Her debut solo album Unfettered and Alive, released by Made Now Music, was shortlisted in the 2023 Queensland Music Awards. As an improviser, she has collaborated with artists of disparate genres and disciplines, and it is in this mode of collaborative creativity she feels most at home. She has premiered her own experimental, improvisation-led compositions on both classical and electric guitar that explore open notation, effects, gesture and objects.
Libby is a versatile and adventurous collaborator, having worked with the Queensland Symphony Orchestra and Opera Queensland in the premiere of new opera, post-classical indie septet Nonsemble, the Riverside Guitar Ensemble, contemporary classical Postcards trio of UK-based Australian mezzo-soprano Lotte Betts-Dean and in demand Australian pianist Alex Raineri, composer and visual artist Frankie Dyson-Reilly, and trombonist Brodie McAllister’s Wattle large jazz ensemble. In 2024 she will continue collaborations with artists in electronic and experimental popular music fields, and will be a mentor at the Dots+Loops NONSTOP festival where she will premiere new commissions for solo guitar written by the festival’s Composition Fellows.
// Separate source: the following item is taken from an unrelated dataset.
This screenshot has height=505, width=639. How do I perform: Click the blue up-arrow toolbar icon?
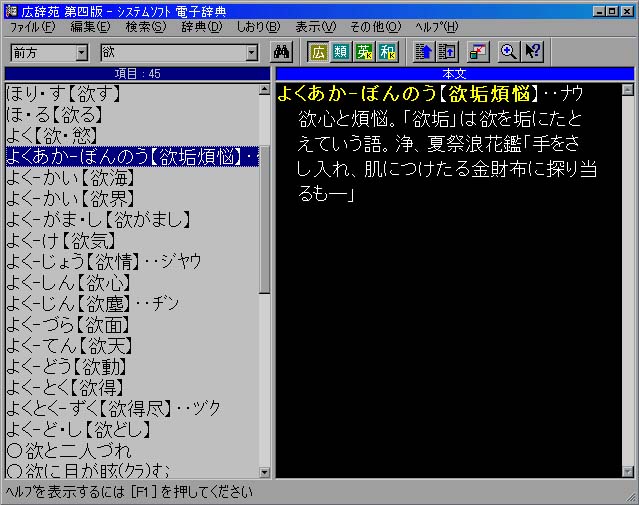[423, 52]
Libby has toured and performed throughout Australia with the Rosa Guitar Trio, with whom she was an artist-in-residence at the Banff Centre for Arts and Creativity. The trio released the album Brasiliana which featured their signature interpretations of traditional Brazilian music and was supported by Musica Viva on a tour through regional Australia.
Libby’s research focuses on musical identities and experimentation through the lens of musical alchemy, using innovative artistic and narrative research methods. Her work explores methods centring the tacit knowledge of performers through artistic research and musicology, with recent projects examining materiality, meta-modernism and spirituality in music. She has served as an intern to the editorial board of the Journal for Artistic Research, and has worked as a research assistant on transdisciplinary projects in fields of arts-health and arts-ecology research.
She is an experienced and passionate music educator, currently tutoring in contemporary, practice-led approaches to music theory and aural skills at the Queensland Conservatorium of Music Griffith University. Libby also teaches and directs award-winning student ensembles in high schools throughout Brisbane and through the Young Conservatorium outreach program. She holds a Doctor of Musical Arts from Griffith University and masters degrees from the Universidad Pablo de Olavide, Spain, and the University of Queensland, where she researched on the application of acting techniques to musical performance.